◆ **Aim of the task**
Format every line of the listing below as a Markdown table with two columns, Row and Line. Give each line its row number and leave out blank lines.

◆ **Exercise data**

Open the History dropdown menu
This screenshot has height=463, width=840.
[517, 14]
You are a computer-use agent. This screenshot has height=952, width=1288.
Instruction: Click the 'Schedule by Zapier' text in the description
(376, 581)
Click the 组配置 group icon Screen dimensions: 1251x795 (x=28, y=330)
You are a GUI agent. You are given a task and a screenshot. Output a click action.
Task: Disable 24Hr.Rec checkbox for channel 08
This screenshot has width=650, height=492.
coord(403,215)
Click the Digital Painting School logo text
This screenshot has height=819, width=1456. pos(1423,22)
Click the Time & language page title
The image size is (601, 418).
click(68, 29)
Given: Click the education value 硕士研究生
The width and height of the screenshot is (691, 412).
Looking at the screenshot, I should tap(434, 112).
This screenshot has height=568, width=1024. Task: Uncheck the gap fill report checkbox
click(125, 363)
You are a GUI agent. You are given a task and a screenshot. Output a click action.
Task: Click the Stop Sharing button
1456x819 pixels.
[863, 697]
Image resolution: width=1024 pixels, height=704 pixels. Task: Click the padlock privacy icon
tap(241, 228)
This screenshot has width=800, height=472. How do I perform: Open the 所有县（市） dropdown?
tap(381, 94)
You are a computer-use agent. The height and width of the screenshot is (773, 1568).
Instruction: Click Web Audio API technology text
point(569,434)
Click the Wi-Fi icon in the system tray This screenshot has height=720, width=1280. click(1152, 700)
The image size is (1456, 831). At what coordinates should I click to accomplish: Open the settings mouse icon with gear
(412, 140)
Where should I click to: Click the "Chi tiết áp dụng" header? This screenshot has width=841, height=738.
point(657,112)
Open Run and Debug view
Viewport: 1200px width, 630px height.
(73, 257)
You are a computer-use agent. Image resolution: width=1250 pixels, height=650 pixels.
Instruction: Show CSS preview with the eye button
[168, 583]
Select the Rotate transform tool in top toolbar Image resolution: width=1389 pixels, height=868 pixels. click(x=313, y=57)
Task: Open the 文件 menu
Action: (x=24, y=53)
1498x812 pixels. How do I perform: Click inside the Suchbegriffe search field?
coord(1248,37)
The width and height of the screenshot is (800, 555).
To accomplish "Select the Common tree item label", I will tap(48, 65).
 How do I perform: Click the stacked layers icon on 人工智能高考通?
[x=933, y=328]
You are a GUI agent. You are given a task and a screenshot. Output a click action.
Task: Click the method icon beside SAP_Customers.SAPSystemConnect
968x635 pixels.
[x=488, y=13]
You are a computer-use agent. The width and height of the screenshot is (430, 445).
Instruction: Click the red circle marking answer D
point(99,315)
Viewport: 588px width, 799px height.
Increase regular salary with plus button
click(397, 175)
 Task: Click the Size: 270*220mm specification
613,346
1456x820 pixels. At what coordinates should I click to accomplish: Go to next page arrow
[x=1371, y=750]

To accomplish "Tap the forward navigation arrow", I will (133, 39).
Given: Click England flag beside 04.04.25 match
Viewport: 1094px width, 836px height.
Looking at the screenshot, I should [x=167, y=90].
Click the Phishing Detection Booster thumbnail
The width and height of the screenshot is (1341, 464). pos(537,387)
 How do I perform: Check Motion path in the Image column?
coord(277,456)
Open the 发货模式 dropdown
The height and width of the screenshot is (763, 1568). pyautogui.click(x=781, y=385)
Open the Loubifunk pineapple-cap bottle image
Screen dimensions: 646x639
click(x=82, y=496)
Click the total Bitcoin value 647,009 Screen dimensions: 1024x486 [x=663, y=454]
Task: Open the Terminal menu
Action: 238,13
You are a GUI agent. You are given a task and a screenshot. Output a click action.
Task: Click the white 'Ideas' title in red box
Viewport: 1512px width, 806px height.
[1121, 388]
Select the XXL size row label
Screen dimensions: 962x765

◆ **Correct result**
| Row | Line |
|---|---|
| 1 | Open the History dropdown menu |
| 2 | This screenshot has height=463, width=840. |
| 3 | [517, 14] |
| 4 | You are a computer-use agent. This screenshot has height=952, width=1288. |
| 5 | Instruction: Click the 'Schedule by Zapier' text in the description |
| 6 | (376, 581) |
| 7 | Click the 组配置 group icon Screen dimensions: 1251x795 (x=28, y=330) |
| 8 | You are a GUI agent. You are given a task and a screenshot. Output a click action. |
| 9 | Task: Disable 24Hr.Rec checkbox for channel 08 |
| 10 | This screenshot has width=650, height=492. |
| 11 | coord(403,215) |
| 12 | Click the Digital Painting School logo text |
| 13 | This screenshot has height=819, width=1456. pos(1423,22) |
| 14 | Click the Time & language page title |
| 15 | The image size is (601, 418). |
| 16 | click(68, 29) |
| 17 | Given: Click the education value 硕士研究生 |
| 18 | The width and height of the screenshot is (691, 412). |
| 19 | Looking at the screenshot, I should tap(434, 112). |
| 20 | This screenshot has height=568, width=1024. Task: Uncheck the gap fill report checkbox |
| 21 | click(125, 363) |
| 22 | You are a GUI agent. You are given a task and a screenshot. Output a click action. |
| 23 | Task: Click the Stop Sharing button |
| 24 | 1456x819 pixels. |
| 25 | [863, 697] |
| 26 | Image resolution: width=1024 pixels, height=704 pixels. Task: Click the padlock privacy icon |
| 27 | tap(241, 228) |
| 28 | This screenshot has width=800, height=472. How do I perform: Open the 所有县（市） dropdown? |
| 29 | tap(381, 94) |
| 30 | You are a computer-use agent. The height and width of the screenshot is (773, 1568). |
| 31 | Instruction: Click Web Audio API technology text |
| 32 | point(569,434) |
| 33 | Click the Wi-Fi icon in the system tray This screenshot has height=720, width=1280. click(1152, 700) |
| 34 | The image size is (1456, 831). At what coordinates should I click to accomplish: Open the settings mouse icon with gear |
| 35 | (412, 140) |
| 36 | Where should I click to: Click the "Chi tiết áp dụng" header? This screenshot has width=841, height=738. |
| 37 | point(657,112) |
| 38 | Open Run and Debug view |
| 39 | Viewport: 1200px width, 630px height. |
| 40 | (73, 257) |
| 41 | You are a computer-use agent. Image resolution: width=1250 pixels, height=650 pixels. |
| 42 | Instruction: Show CSS preview with the eye button |
| 43 | [168, 583] |
| 44 | Select the Rotate transform tool in top toolbar Image resolution: width=1389 pixels, height=868 pixels. click(x=313, y=57) |
| 45 | Task: Open the 文件 menu |
| 46 | Action: (x=24, y=53) |
| 47 | 1498x812 pixels. How do I perform: Click inside the Suchbegriffe search field? |
| 48 | coord(1248,37) |
| 49 | The width and height of the screenshot is (800, 555). |
| 50 | To accomplish "Select the Common tree item label", I will tap(48, 65). |
| 51 |  How do I perform: Click the stacked layers icon on 人工智能高考通? |
| 52 | [x=933, y=328] |
| 53 | You are a GUI agent. You are given a task and a screenshot. Output a click action. |
| 54 | Task: Click the method icon beside SAP_Customers.SAPSystemConnect |
| 55 | 968x635 pixels. |
| 56 | [x=488, y=13] |
| 57 | You are a computer-use agent. The width and height of the screenshot is (430, 445). |
| 58 | Instruction: Click the red circle marking answer D |
| 59 | point(99,315) |
| 60 | Viewport: 588px width, 799px height. |
| 61 | Increase regular salary with plus button |
| 62 | click(397, 175) |
| 63 |  Task: Click the Size: 270*220mm specification |
| 64 | 613,346 |
| 65 | 1456x820 pixels. At what coordinates should I click to accomplish: Go to next page arrow |
| 66 | [x=1371, y=750] |
| 67 | To accomplish "Tap the forward navigation arrow", I will (133, 39). |
| 68 | Given: Click England flag beside 04.04.25 match |
| 69 | Viewport: 1094px width, 836px height. |
| 70 | Looking at the screenshot, I should [x=167, y=90]. |
| 71 | Click the Phishing Detection Booster thumbnail |
| 72 | The width and height of the screenshot is (1341, 464). pos(537,387) |
| 73 |  How do I perform: Check Motion path in the Image column? |
| 74 | coord(277,456) |
| 75 | Open the 发货模式 dropdown |
| 76 | The height and width of the screenshot is (763, 1568). pyautogui.click(x=781, y=385) |
| 77 | Open the Loubifunk pineapple-cap bottle image |
| 78 | Screen dimensions: 646x639 |
| 79 | click(x=82, y=496) |
| 80 | Click the total Bitcoin value 647,009 Screen dimensions: 1024x486 [x=663, y=454] |
| 81 | Task: Open the Terminal menu |
| 82 | Action: 238,13 |
| 83 | You are a GUI agent. You are given a task and a screenshot. Output a click action. |
| 84 | Task: Click the white 'Ideas' title in red box |
| 85 | Viewport: 1512px width, 806px height. |
| 86 | [1121, 388] |
| 87 | Select the XXL size row label |
| 88 | Screen dimensions: 962x765 |